** START **

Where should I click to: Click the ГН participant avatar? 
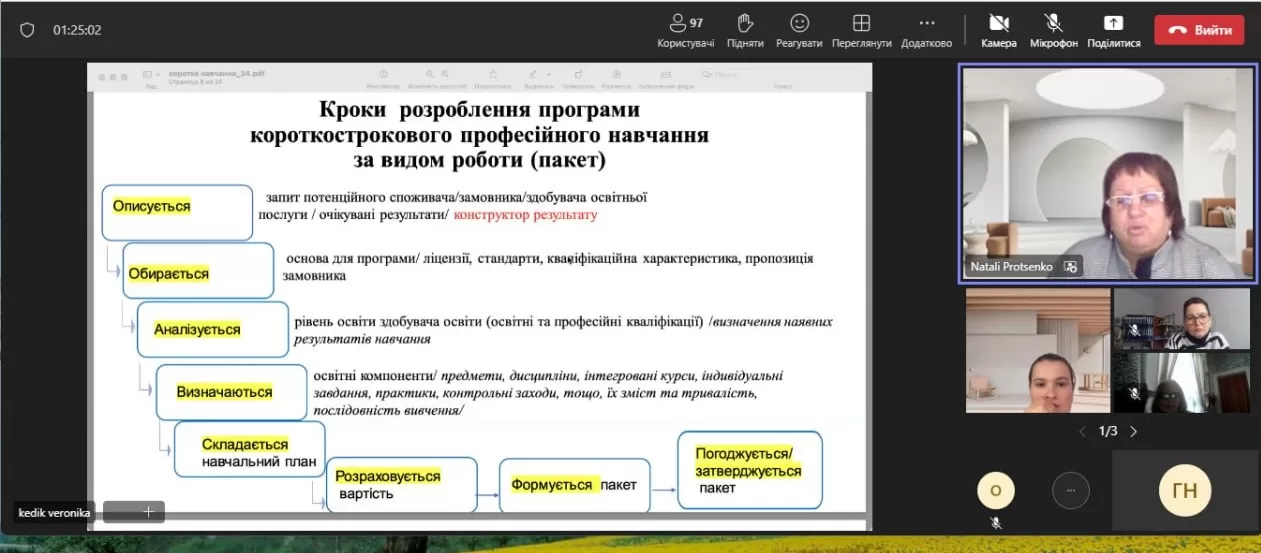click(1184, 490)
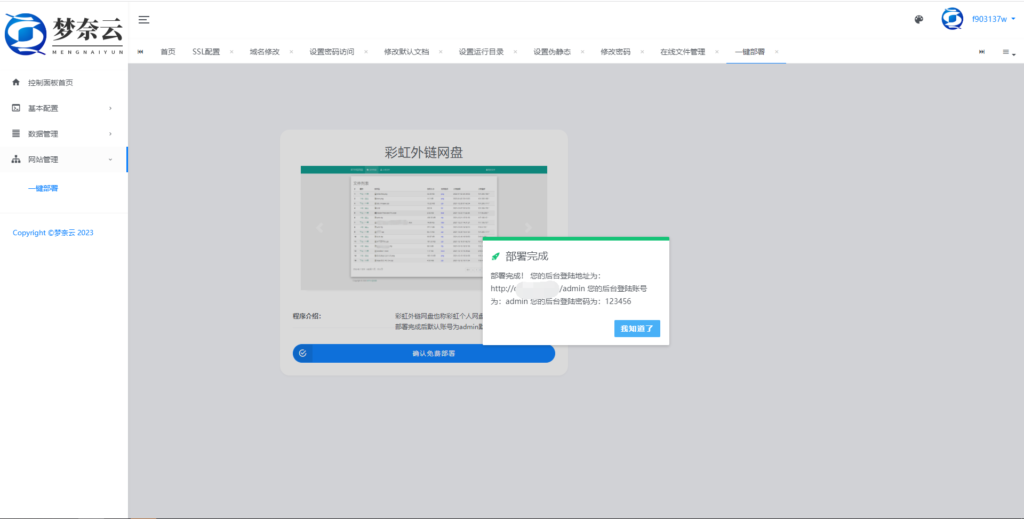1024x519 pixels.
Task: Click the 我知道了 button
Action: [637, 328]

** END **

_The task_
Reproduce every row above word for word, leaving out the pictures.

_Result for this task_
Where should I click to: Click the ГН participant avatar? 
click(1184, 490)
1024x519 pixels.
Task: Click the 我知道了 button
Action: [637, 328]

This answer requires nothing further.